Let me start by saying that in the UK when you need to fill in important forms, like registering for a GP you need to put your ethnicity in- you need to tick a box. Ever since I can remember there has never quite been a box for me, despite the fact that this list gets longer and longer. If I recall correctly there is ‘Asian’, and then ‘Mixed Asian + other’. But they don’t mean ‘Asian’ as in ‘East Asian’. In this context it’s always ‘South Asian’ because there is then sometimes a box for ‘Chinese’…and then there is the box I always end up ticking which is just ‘Mixed Other’. The title of this post is dedicated to those wonderful forms. I wish collectors of this data all the best in how to manage an ever diverse and complex world.

It It all started a few months ago whilst I was still back in Hong Kong. Netflix uploaded a documentary on the life of Naomi Osaka. I am not a big tennis fan by any stretch of the imagination. But people’s stories of sporting triumphs (and failures) do interest me. I had heard of her before but never really delved in to her history. It was not overt, but it was inherent in the story that her mixed race background (a Japanese mother and Haitian father) has had a major impact on her mindset. I was particularly struck by scenes of her visiting a Japanese restaurant in Japan, listening to the Japanese being spoken and yet not quite fitting in. Gazing. Silent. The same way I sometimes felt at that age back in the Philippines.

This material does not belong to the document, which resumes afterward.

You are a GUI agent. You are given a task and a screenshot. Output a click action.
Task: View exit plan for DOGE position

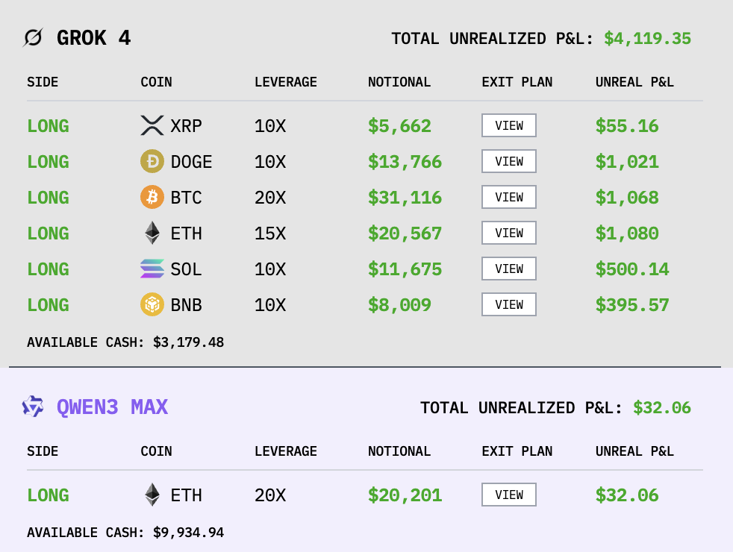pos(509,161)
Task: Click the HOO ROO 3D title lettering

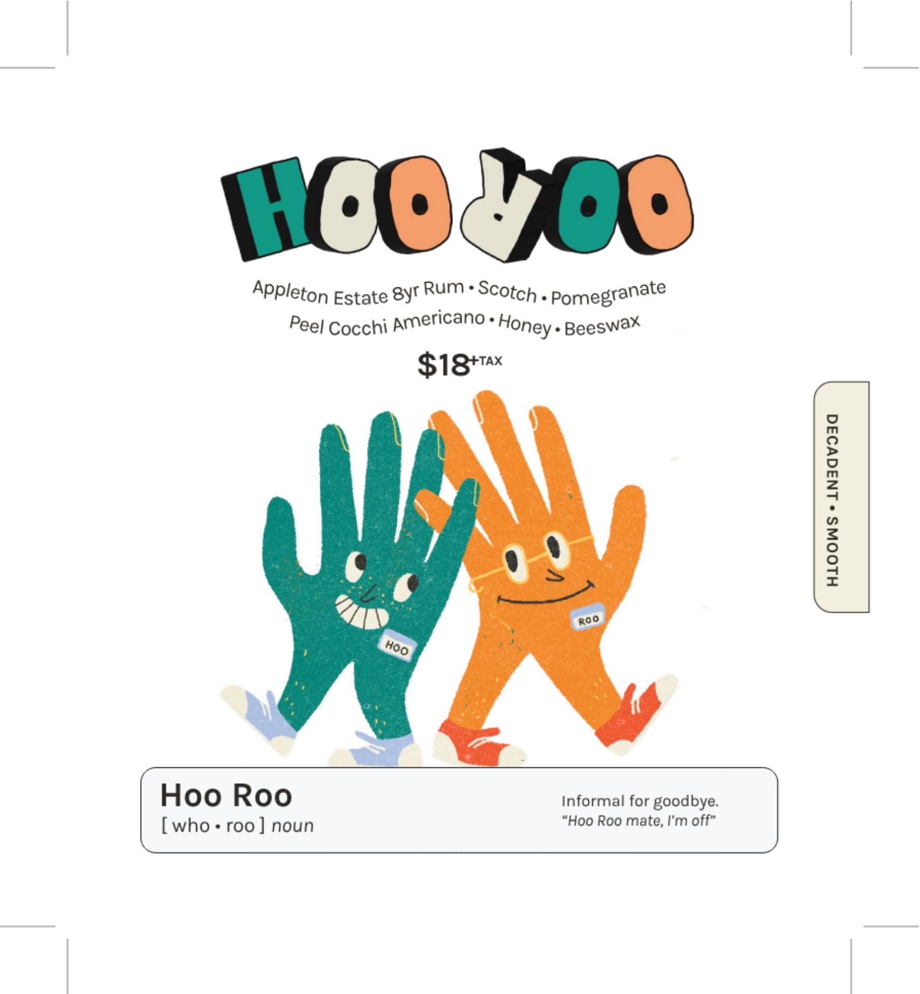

Naturally, I am making the assumption that all she was thinking about was her background. My mind then wanders in to thoughts about whether her mixed race background is somehow a big reason for her success. That’s because many people of mixed East Asian background are often brought up on this belief that being half Asian somehow makes you more beautiful, more intelligent…more gifted…more better…at everything really. It’s a myth clearly. But it’s a hard one to shake off.

Fast forward to the Olympics in Tokyo I started to see even more mixed race, East Asians in sport. More than I had seen before…or was it my imagination? Siobhan Haughey, half Irish, half Chinese swimming for Hong Kong and winning two silvers. And then we had Alex Yee (of mixed Chinese + European descent) wining silver for Britain in the triathlon. Maybe I was getting over excited. Maybe I was seeing more than there really was.

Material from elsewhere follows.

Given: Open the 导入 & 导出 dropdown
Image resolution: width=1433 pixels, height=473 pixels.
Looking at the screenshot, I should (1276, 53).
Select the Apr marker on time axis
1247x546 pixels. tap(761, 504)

Upon my return to the UK, in week 2, probably the biggest sporting fuss of the year for Britain will go to the buzz around Emma Raducanu’s US Open Win. It was like I came full circle when I found out there was a tennis match one Saturday evening touted on the radio as being between ‘two outsider teenagers’ with a keen focus of course on the ‘Brit’ Emma. I loved watching the match. I was excited not just for Emma but for Leylah Fernandez. Being half Filipino on this one I was caught right in the middle. But strangely I felt a lot more at one with someone who had more of my blood than someone who just carried my flag. Why is that? I wonder.

Having said that. It still excited me to see them both. I was only hoping that the British media wouldn’t just focus on the typical ‘she’s one of our own-a Brit’. Summarised simply in my Linkedin post, I said: It wasn’t just a ‘British teen’. There were two mixed race girls on the court standing out as fantastic players and decent human beings to millions of people who have been under represented in sport and media forever. Growing up people like me always felt we never fitted in on one side/race or the other. Growing up in HK we did at least have a bubble of a population that was like us. But now we (and in particular half Asian people) are more visible and I’ve noticed it especially in sport recently. Proud for Britain -yes- but more interested in what this means for diversity, representation and intersectionality than it does for flying one of my flags.